Give the material below as a numbered list, starting with the line that contains "Task: Switch to the Формулы ribbon tab" and continuing through the line that contains "point(354,48)". Skip blank lines and leave the pictures out.

• [ENTRIES SUPPLIED]
· · ·

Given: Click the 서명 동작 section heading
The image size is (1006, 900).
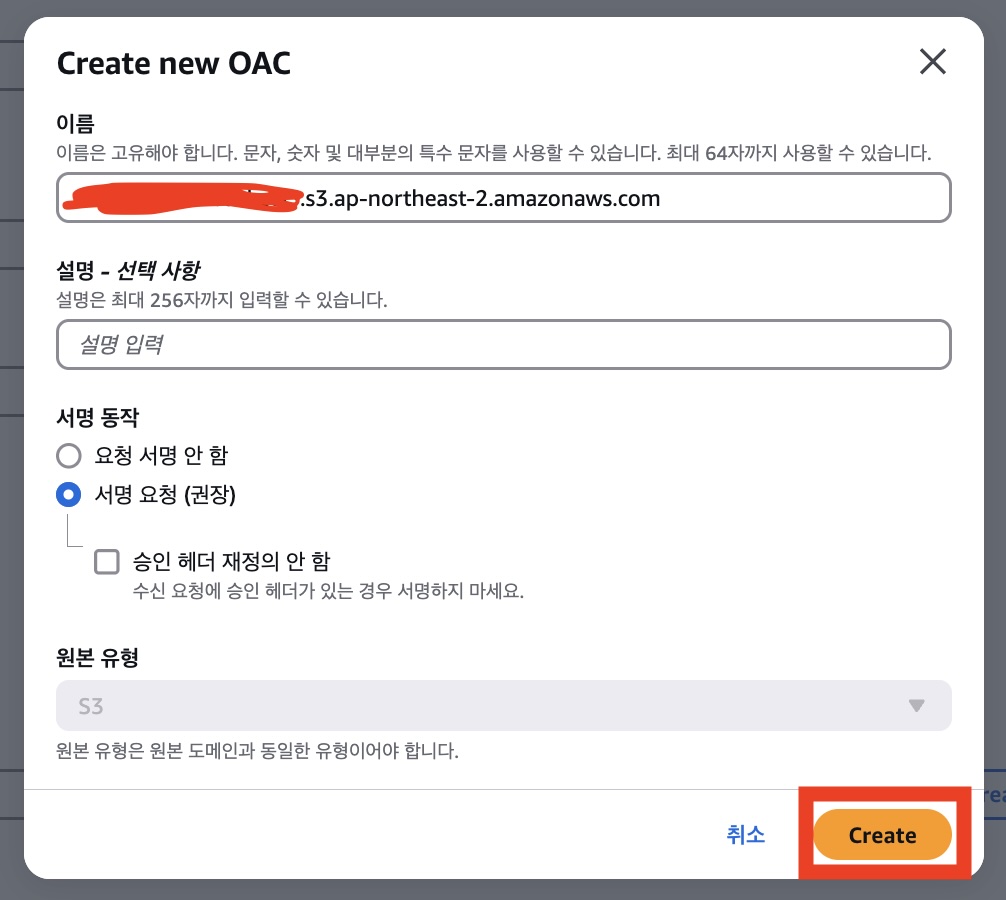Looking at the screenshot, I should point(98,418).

· · ·

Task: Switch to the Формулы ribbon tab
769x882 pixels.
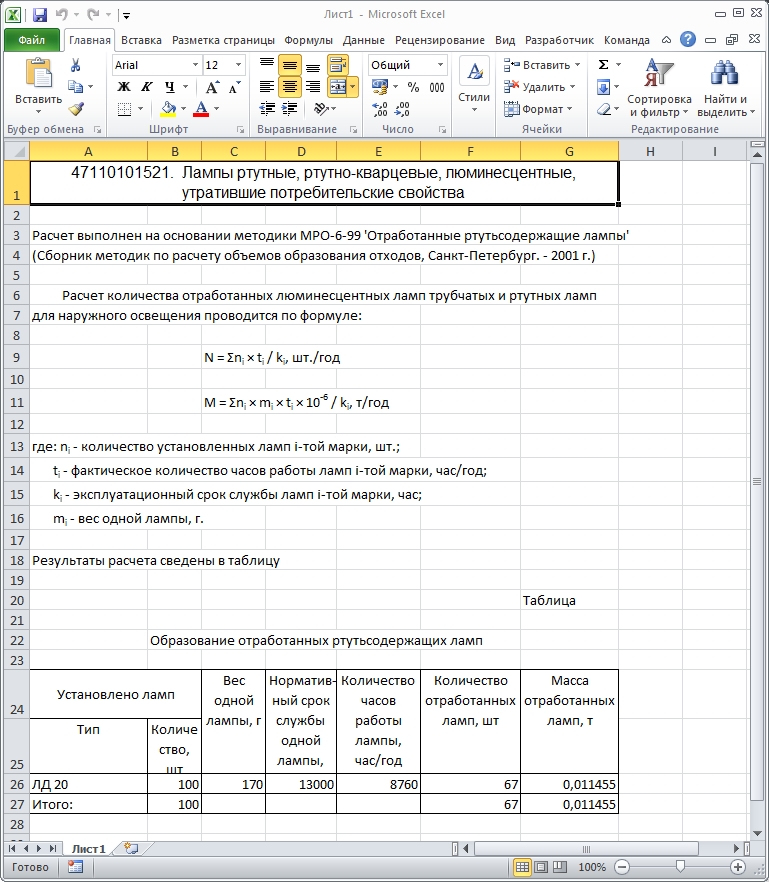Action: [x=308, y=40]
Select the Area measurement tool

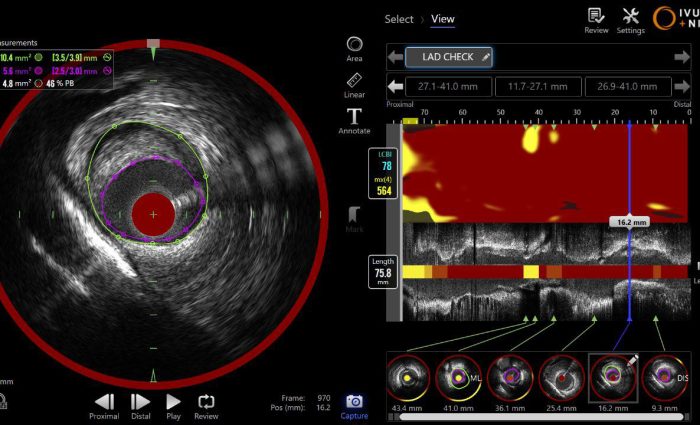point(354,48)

· · ·

• [EXERCISE SOLUTION]
1. Task: Switch to the Формулы ribbon tab
2. 769x882 pixels.
3. Action: [x=308, y=40]
4. Select the Area measurement tool
5. point(354,48)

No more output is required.